L'histoire :
Igort déambule dans les rues de Tokyo à la recherche de ses souvenirs. Malgré la végétation arborant sa couleur automnale, le constat est amer. Il ne peut que rester impuissant face à la métamorphose de la capitale nippone. Les immeubles anciens sont rasés pour laisser place à des constructions plus contemporaines, à l’image d’une fleur qui se fane. Le temps qui passe est célébré au Japon par un rite appelé Hanami. Ce rite commence par la contemplation de la végétation en fleur et au bout de quelques jours débute la mélancolie des pétales tombant au sol. Hanami est l’acceptation de la fragilité, un hommage au sublime. De son côté, Igort est gêné par le changement perpétuel de la cité et n’accepte pas sa métamorphose. Le voyant tourmenté et déprimé, son ami photographe Giovanni qui résidait au Japon depuis des années, décide de l’emmener faire un voyage dans le temps. La nuit était encore bien présente dans le ciel de Tokyo quand les deux amis prirent le Hokuriku Shinkansen pour Toyama. Moins de deux heures plus tard et une voiture louée, les deux hommes se mirent en quête du lieu symbolique où le temps se serait arrêté.
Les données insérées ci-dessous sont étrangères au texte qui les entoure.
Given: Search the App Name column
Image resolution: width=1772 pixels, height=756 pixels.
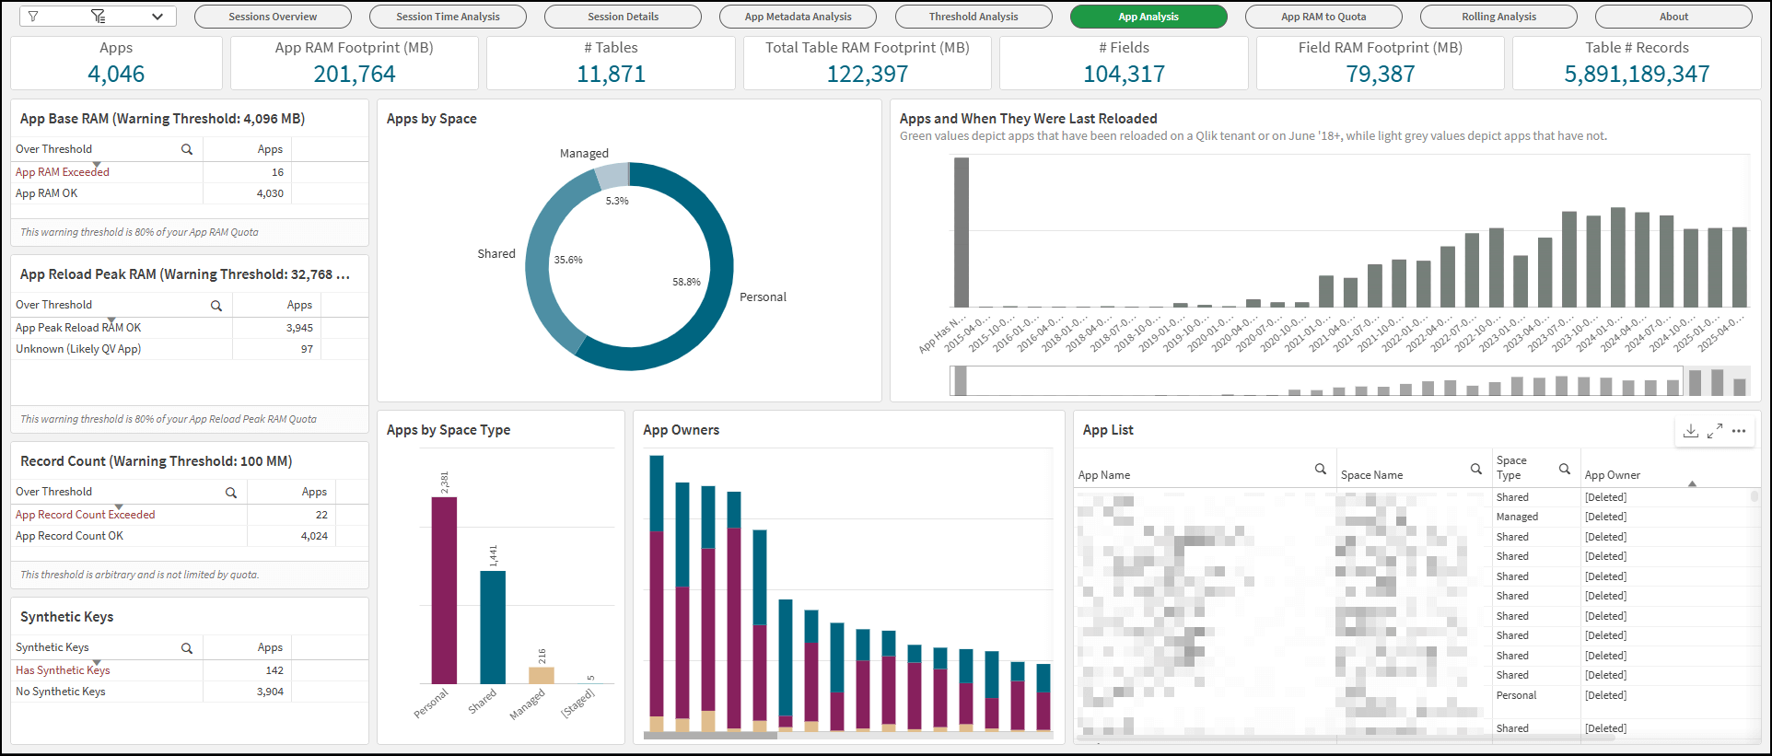Looking at the screenshot, I should coord(1320,470).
Ce qu'on en pense sur la planète BD :
Dans cet opus aux allures initiatiques pour le néophyte de la culture japonaise, Igort livre un nouveau tome de sa série Les Cahiers Japonais en rendant hommage à son ami Jirò Taniguchi. L’album se lit en prenant son temps, en décortiquant les quelques 180 pages de l’ouvrage, passant en revue des poèmes, des récits de voyage, des photos et autres pensées philosophiques, comme la place de l’eau. Pouvant être présente sous trois formes distincte, l’eau est vitale, translucide prenant la couleur et la forme de son contenant et surtout elle deviendra très certainement la cause des prochaines guerres. A travers son voyage, Igort nous fait passer par des villes et villages typiques japonais où les traditions sont élevées au rang d’art et côtoient le moderne, à l’image du Hokuriku Shinkansen. Les rites ne sont pas oubliés, comme l’Hanami qui consiste à accepter la fragilité et la contempler jusqu’à ce qu’elle disparaisse. L’analogie de la végétation avec la métamorphose des villes est aussi très intéressante. Le refus de l’évolution architecturale est récurant pour chaque génération. Par exemple, en France, même la fameuse Tour Eiffel a été largement décriée lors de sa construction en 1887 : elle est pourtant devenue le symbole de la France à travers le monde (avec le béret qui n’a rien de basque et la fameuse baguette de pain). Puis, l’auteur traverse la ville d’Hiroshima, et le récit devient glaçant. La blessure due à « Little Boy » est encore largement ouverte. La fameuse contradiction entre la mise entre parenthèses du passé libérant d’un poids les populations se tournant vers le futur, et le devoir de Mémoire, reste, pour le moment, insoluble.